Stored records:
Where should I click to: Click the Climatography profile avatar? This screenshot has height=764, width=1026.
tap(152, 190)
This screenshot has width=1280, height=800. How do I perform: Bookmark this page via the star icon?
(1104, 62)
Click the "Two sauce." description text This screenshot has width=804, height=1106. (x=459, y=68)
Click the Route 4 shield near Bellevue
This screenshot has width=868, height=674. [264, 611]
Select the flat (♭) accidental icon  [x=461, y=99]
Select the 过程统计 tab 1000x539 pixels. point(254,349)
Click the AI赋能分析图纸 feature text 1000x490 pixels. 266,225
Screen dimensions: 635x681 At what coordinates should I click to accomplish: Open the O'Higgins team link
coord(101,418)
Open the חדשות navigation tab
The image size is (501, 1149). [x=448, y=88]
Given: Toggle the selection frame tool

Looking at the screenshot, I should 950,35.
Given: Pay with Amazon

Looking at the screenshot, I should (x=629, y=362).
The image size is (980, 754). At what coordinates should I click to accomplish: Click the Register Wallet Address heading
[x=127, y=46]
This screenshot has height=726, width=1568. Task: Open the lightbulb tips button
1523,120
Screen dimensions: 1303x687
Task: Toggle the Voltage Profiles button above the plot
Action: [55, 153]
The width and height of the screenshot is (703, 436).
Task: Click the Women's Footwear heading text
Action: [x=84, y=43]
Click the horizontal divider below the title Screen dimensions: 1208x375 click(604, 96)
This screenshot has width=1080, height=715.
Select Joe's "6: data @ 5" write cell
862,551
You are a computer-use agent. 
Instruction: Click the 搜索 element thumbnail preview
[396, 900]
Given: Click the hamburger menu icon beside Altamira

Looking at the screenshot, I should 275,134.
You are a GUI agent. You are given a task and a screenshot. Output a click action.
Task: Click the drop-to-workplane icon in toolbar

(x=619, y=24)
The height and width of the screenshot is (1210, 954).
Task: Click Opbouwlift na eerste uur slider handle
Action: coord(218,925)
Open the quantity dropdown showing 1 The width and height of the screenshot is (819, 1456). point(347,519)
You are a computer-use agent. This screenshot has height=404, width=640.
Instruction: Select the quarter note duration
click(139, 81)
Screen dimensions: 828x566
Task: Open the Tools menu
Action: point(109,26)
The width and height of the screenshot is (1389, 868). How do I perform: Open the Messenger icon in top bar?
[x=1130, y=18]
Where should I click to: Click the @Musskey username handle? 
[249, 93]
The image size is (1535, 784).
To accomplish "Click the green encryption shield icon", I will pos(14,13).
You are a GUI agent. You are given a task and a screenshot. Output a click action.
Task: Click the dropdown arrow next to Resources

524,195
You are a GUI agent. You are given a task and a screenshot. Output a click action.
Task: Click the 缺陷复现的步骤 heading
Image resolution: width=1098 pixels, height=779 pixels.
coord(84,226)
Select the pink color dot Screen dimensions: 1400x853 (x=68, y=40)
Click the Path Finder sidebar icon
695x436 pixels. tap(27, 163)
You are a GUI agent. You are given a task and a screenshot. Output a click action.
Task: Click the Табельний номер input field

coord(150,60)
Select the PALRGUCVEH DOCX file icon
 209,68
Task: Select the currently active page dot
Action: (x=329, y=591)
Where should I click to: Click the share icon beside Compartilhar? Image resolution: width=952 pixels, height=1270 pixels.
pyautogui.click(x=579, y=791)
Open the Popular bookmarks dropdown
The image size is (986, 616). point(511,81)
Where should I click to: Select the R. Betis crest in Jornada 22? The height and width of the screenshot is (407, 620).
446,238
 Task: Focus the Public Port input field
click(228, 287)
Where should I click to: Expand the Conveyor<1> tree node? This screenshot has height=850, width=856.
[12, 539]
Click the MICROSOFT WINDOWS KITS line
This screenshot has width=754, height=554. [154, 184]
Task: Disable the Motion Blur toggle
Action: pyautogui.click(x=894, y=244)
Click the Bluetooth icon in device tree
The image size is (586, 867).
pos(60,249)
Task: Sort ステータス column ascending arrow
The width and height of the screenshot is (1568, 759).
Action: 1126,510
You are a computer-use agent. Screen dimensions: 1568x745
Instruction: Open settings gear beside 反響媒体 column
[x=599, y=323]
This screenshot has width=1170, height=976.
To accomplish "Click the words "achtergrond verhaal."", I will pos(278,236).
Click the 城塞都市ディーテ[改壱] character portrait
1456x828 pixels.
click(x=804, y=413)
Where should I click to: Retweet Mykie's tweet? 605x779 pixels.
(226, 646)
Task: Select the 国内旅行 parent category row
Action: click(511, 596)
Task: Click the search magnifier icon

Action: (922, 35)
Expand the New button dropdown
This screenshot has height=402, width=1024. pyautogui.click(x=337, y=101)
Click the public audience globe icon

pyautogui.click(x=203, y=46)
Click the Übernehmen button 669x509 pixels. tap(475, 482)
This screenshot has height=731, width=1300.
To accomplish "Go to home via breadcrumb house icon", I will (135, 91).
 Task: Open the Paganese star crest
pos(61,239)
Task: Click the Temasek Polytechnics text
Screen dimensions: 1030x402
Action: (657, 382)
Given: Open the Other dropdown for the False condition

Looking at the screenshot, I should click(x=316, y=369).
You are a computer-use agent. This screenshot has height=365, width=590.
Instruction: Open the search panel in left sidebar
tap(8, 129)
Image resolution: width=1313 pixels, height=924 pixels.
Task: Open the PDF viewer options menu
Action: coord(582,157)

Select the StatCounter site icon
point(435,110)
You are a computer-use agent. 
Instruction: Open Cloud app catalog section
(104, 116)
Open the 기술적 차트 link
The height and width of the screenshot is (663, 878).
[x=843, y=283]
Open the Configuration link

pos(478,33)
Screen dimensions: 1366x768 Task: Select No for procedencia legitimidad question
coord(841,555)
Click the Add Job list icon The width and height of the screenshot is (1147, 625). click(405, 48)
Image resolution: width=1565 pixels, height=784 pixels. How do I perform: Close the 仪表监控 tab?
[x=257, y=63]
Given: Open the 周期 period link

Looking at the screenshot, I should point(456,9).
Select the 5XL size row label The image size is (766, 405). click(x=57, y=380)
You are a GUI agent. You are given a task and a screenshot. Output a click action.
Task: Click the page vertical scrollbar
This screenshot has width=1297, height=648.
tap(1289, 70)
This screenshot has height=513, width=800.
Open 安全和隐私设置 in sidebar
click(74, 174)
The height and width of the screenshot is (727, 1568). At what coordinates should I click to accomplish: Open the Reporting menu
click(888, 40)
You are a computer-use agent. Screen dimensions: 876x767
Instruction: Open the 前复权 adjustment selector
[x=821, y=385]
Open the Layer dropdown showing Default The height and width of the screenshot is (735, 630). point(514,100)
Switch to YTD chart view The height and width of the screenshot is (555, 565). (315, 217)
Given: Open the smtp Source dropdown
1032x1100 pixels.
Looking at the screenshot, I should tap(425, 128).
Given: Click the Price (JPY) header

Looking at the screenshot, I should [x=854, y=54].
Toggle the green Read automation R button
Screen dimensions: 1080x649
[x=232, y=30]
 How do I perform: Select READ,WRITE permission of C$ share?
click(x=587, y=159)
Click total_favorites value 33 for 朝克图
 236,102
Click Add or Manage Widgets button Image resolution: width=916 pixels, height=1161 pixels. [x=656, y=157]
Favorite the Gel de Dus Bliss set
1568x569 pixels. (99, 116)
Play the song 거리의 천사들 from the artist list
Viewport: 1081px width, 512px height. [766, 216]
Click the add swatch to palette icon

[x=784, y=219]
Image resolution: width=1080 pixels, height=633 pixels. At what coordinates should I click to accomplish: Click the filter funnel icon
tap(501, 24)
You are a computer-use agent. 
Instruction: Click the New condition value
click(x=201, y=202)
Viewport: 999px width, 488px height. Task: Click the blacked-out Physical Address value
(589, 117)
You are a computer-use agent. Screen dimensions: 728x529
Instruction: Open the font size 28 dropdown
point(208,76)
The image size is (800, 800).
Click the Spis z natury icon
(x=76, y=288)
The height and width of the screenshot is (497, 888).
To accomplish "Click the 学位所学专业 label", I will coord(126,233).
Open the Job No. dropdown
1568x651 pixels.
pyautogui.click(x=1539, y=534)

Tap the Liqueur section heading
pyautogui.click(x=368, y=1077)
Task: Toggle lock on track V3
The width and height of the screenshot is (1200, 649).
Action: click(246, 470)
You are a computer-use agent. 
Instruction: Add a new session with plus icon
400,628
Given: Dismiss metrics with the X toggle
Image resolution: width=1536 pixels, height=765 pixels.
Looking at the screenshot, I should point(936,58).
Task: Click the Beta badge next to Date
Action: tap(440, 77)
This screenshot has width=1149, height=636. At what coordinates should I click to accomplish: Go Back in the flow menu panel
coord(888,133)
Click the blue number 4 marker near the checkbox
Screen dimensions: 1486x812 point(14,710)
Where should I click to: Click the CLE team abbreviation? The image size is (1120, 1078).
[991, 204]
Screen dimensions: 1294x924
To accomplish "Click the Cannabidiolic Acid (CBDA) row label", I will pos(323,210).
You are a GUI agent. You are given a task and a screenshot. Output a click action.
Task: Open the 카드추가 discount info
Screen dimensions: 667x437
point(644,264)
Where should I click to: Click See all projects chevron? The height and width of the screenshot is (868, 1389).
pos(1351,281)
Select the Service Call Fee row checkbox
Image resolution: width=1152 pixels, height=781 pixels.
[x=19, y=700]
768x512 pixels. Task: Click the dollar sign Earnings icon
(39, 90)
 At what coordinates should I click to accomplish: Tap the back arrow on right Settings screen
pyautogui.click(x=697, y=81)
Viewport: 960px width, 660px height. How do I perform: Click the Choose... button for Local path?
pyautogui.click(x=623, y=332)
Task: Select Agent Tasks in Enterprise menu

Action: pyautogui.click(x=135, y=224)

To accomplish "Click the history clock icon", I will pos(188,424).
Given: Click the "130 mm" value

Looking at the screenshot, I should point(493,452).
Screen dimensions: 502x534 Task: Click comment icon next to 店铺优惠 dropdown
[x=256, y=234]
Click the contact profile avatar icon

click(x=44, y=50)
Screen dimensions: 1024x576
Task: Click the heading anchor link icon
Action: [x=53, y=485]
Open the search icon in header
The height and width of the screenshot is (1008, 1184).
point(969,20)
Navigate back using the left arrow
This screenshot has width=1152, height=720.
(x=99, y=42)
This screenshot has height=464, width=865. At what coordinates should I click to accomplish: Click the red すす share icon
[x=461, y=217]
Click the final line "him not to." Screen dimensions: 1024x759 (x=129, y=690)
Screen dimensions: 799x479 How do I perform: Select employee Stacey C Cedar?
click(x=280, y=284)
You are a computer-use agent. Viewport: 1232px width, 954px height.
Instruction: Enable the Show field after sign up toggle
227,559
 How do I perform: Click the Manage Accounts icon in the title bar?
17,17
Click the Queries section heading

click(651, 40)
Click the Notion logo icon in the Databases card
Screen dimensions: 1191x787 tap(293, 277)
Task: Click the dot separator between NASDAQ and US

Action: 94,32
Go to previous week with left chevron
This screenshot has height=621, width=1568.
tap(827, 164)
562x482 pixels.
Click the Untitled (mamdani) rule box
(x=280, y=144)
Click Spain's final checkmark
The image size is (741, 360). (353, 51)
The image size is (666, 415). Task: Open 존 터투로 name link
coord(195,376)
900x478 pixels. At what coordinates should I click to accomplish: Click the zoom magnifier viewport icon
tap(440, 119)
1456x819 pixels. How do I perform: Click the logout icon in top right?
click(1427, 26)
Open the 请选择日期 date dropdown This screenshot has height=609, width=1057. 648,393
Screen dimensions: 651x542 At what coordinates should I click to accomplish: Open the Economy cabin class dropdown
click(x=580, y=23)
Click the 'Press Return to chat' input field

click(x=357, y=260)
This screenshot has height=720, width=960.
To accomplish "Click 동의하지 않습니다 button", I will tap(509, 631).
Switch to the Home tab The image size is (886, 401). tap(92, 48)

Exercise details:
Where the string "showing" occurs in the data, return the whole line.

Response to this task:
Open the quantity dropdown showing 1 The width and height of the screenshot is (819, 1456). point(347,519)
Open the Layer dropdown showing Default The height and width of the screenshot is (735, 630). point(514,100)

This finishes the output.